Dataset entries
■ ■ ■ ■ ■

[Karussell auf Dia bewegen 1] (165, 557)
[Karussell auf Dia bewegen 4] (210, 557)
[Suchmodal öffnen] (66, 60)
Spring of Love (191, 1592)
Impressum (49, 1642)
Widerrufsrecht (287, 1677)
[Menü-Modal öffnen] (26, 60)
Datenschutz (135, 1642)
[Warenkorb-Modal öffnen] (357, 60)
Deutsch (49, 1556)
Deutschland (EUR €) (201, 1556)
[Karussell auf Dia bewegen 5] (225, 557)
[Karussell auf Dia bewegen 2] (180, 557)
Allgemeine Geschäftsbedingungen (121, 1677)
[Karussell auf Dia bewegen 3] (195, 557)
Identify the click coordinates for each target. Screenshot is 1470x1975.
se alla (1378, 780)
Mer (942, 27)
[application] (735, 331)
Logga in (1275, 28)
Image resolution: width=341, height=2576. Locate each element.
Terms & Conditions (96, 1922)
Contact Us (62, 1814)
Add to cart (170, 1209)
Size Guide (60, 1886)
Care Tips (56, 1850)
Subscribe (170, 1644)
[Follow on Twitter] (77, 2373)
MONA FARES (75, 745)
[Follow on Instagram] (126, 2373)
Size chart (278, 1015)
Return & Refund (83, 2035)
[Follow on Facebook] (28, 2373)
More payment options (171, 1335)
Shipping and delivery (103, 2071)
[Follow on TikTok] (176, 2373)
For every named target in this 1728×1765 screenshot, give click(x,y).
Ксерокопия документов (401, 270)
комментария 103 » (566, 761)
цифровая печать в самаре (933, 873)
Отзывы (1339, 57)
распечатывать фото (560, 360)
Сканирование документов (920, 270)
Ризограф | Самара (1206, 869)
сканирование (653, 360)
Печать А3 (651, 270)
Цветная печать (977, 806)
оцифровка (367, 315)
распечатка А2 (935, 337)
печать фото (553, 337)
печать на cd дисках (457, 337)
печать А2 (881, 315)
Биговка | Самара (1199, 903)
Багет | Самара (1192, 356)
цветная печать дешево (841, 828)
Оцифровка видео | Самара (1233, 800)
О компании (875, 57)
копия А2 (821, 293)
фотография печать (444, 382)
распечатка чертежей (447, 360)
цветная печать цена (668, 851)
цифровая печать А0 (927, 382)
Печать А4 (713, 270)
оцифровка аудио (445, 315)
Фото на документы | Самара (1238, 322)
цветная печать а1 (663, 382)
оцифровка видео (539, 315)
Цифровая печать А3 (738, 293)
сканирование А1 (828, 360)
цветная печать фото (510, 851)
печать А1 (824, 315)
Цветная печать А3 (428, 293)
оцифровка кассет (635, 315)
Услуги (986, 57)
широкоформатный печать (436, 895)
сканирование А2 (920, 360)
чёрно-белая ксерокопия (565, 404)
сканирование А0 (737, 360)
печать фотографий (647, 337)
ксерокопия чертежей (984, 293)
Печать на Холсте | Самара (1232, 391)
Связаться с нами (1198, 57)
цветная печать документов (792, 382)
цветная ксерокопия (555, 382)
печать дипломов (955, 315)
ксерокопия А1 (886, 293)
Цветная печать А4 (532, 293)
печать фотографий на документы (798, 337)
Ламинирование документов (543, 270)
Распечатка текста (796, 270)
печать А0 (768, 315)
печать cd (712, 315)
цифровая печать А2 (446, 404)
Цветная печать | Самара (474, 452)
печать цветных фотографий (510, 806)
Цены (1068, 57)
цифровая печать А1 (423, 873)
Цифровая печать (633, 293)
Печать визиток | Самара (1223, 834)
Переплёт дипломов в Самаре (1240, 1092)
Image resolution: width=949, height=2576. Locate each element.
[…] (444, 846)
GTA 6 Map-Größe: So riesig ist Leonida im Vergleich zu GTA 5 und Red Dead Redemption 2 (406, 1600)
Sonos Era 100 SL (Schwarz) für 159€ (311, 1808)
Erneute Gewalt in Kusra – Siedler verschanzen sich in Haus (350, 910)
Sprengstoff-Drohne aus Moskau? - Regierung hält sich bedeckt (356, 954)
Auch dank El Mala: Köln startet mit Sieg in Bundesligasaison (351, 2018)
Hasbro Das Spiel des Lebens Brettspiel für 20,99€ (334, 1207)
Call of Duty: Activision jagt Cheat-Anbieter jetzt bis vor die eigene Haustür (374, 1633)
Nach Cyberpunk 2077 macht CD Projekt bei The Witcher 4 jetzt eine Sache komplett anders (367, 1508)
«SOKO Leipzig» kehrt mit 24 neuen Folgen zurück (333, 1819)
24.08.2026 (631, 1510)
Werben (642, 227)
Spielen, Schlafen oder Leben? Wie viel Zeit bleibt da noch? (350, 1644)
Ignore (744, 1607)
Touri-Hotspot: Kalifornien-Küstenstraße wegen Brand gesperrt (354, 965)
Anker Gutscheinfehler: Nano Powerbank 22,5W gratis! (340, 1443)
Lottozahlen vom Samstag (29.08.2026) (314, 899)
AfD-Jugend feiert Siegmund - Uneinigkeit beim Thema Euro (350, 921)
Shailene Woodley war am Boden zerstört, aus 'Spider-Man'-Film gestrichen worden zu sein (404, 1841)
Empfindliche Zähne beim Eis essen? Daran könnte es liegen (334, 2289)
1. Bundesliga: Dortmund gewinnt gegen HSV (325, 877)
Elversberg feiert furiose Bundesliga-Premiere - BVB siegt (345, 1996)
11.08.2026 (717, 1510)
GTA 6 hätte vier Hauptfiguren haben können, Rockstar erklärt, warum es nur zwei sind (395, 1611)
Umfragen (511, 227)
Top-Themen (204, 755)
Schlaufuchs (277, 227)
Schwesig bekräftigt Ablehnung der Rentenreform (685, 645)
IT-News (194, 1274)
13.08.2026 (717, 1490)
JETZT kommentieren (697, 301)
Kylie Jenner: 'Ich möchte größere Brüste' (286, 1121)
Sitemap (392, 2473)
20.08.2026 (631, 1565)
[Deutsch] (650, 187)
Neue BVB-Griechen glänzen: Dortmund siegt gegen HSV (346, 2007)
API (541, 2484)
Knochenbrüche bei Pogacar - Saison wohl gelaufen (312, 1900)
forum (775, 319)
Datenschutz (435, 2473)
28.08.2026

■ ■ ■ ■ ■

**What the task asks:** Write out a verbatim copy of the data, beginning with its first line and ending with the line that contains "[Karussell auf Dia bewegen 3] (195, 557)".

**Result of this task:**
[Karussell auf Dia bewegen 1] (165, 557)
[Karussell auf Dia bewegen 4] (210, 557)
[Suchmodal öffnen] (66, 60)
Spring of Love (191, 1592)
Impressum (49, 1642)
Widerrufsrecht (287, 1677)
[Menü-Modal öffnen] (26, 60)
Datenschutz (135, 1642)
[Warenkorb-Modal öffnen] (357, 60)
Deutsch (49, 1556)
Deutschland (EUR €) (201, 1556)
[Karussell auf Dia bewegen 5] (225, 557)
[Karussell auf Dia bewegen 2] (180, 557)
Allgemeine Geschäftsbedingungen (121, 1677)
[Karussell auf Dia bewegen 3] (195, 557)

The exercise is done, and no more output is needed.